* DO THIS *
Reproduce the material below line for line with no changes, but leave the pictures out.

[Screen-element location records]
___

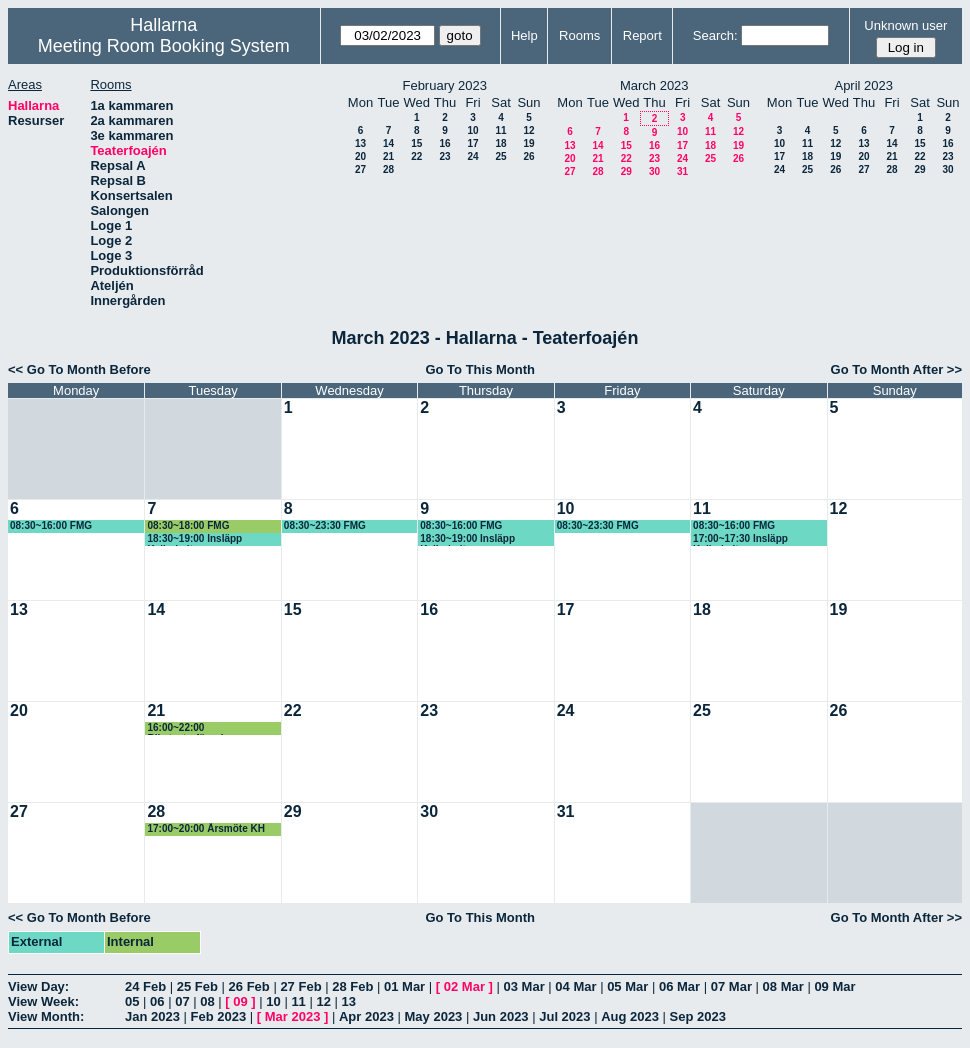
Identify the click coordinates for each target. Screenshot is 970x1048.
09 (240, 1001)
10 (472, 130)
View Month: (46, 1016)
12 (528, 130)
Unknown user (905, 25)
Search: (715, 35)
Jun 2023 (501, 1016)
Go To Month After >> (896, 369)
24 (472, 156)
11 (500, 130)
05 (132, 1001)
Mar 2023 (293, 1016)
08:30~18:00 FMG (188, 525)
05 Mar (627, 986)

___

* FINISHED ANSWER *
Identify the click coordinates for each target. Screenshot is 970x1048.
09 (240, 1001)
10 (472, 130)
View Month: (46, 1016)
12 (528, 130)
Unknown user (905, 25)
Search: (715, 35)
Jun 2023 (501, 1016)
Go To Month After >> (896, 369)
24 (472, 156)
11 (500, 130)
05 (132, 1001)
Mar 2023 (293, 1016)
08:30~18:00 FMG (188, 525)
05 Mar (627, 986)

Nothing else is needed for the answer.